Mothering Sunday is held on the fourth Sunday of Lent; it is exactly three weeks before Easter Sunday and usually falls in the second half of March or early April.

Yes, it is Mother’s Day here in the UK and I am perhaps being self-indulgent by posting a poem that I dedicated to my late mother in the final volume of my Love And Human Remains quartet.

Outwardly, my mother was a very ordinary person. Yet, she was a remarkable woman. She gave freely of herself and received precious little in return. Much loved by friends and family, no one ever quite understood how she longed to be reassured that she was loved, invariably failing to take such reassurance from the selfish, self-centred way in which those same friends and family often treated her. A naturally loving person, her warmth and understanding extended to everyone she met. She could talk to anyone and everyone enjoyed talking to her - not least about his or her own lives and problems. No one has shown me the power of communication more effectively than my mother. She listened. Moreover, she could enter into any point of view, even those with which she disagreed.
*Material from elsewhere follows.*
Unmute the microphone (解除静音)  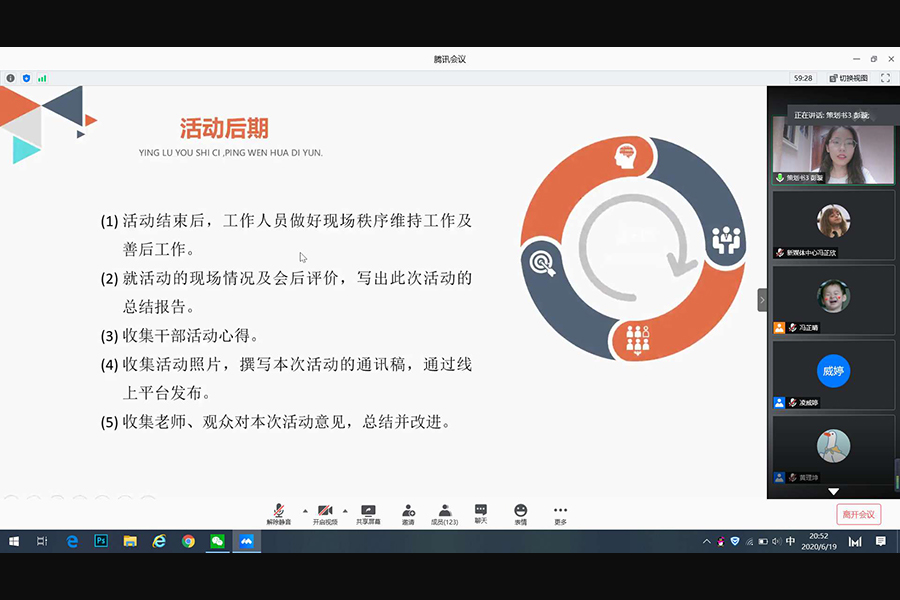279,513
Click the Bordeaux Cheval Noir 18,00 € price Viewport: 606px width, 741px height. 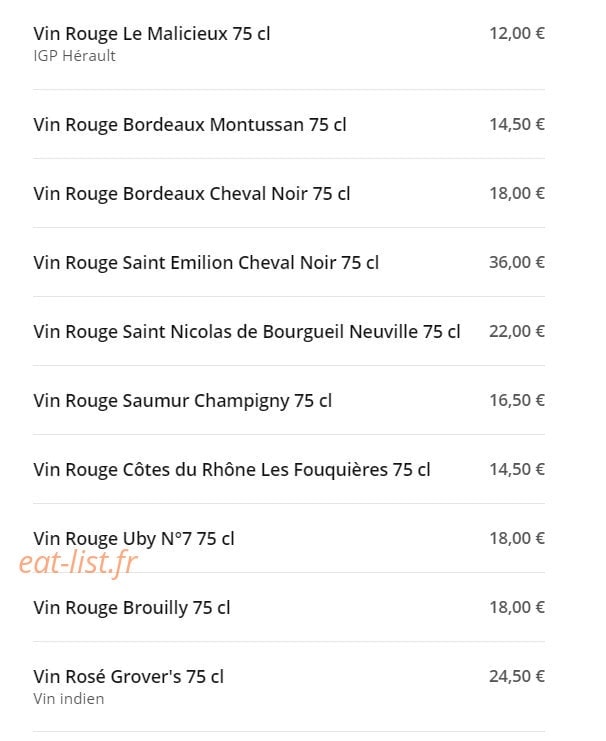point(517,193)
My mother’s gifts were universal, although, universally, rarely reciprocated.

When I told my mother I am gay, she was very reassuring even though she advised me at the time not to tell my father or brother. She was right, of course; it would have killed off her fantasy that we were a close family unit once and for all. If she had lived, things might have turned out differently in the end, but I doubt it. Although gay relationships have been decriminalised here since 1967, attitudes took many more years to change for the better; in some parts of the country (as in the world at large) homophobia remains very much alive and kicking.
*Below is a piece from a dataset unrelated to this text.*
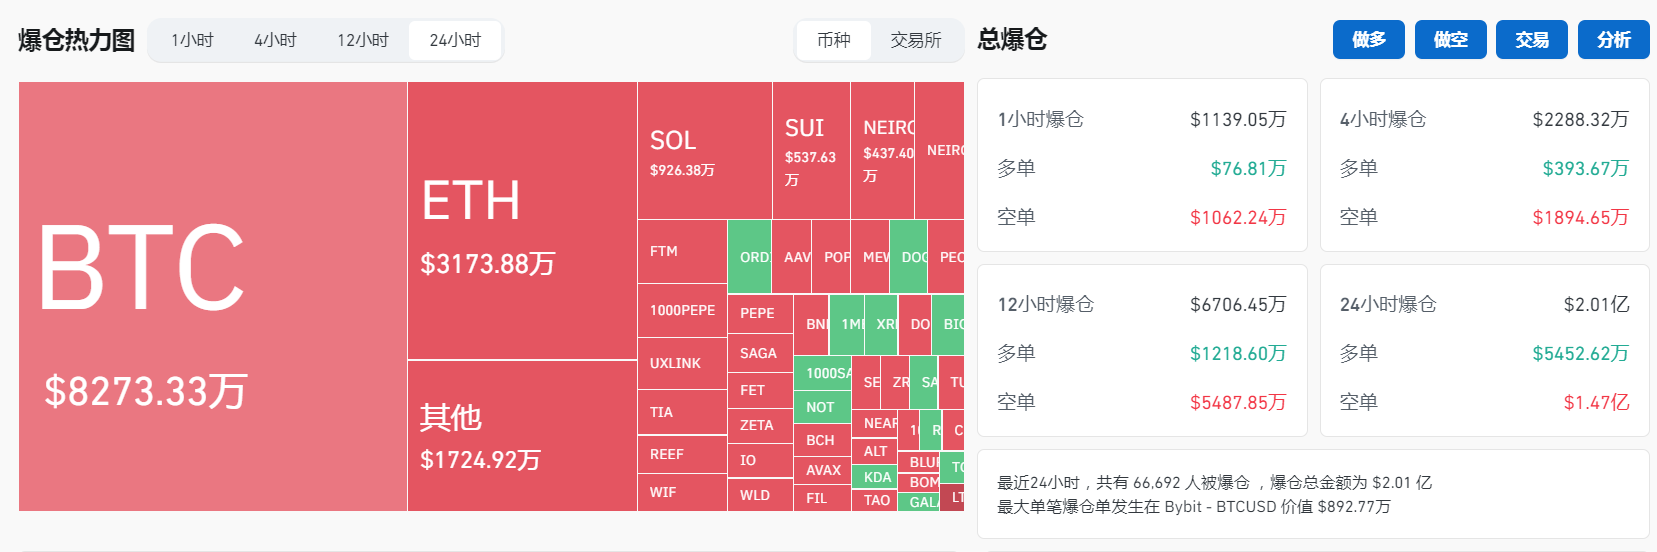Click the 交易 button

pos(1531,40)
Readers, I am proud to introduce my mother...

ALICE MAUD TABER
(1916-1976)

Always there for me, believing in me
more than I believed in myself, knowing me
better than I knew myself,
loving me more than I loved myself
although I could never give you
what you wanted, be what you wanted,
live or love how you wanted,
subscribe to your fantasy of family unity;
we did our best by each other, assisting
one another through life’s maze of emotional
twists, turns, and dead-ends; me, unable
to grasp for years how conflicting loyalties
were tearing you apart...

Yours, a divided heart never truly made whole;
we whose demands you loved to meet
always failing it. Yet, even now, years on
since a tumour took its toll, you are (still)
one to whom this poet turns, always striving
for some peace of mind, heart, and soul
(imagination’s impossible goal) - learning
to read between lines to which you gave
life and meaning. Only, then I wasn’t listening.
(Youth thinks it knows everything.)

Copyright R. N. Taber 2005; 2011

[Note: This poem has been slightly revised from the original version that appears in 1st eds. of A Feeling for the Quickness of Time by R. N. Taber, Assembly Books, 2005; revised ed. in e-format in preparation.]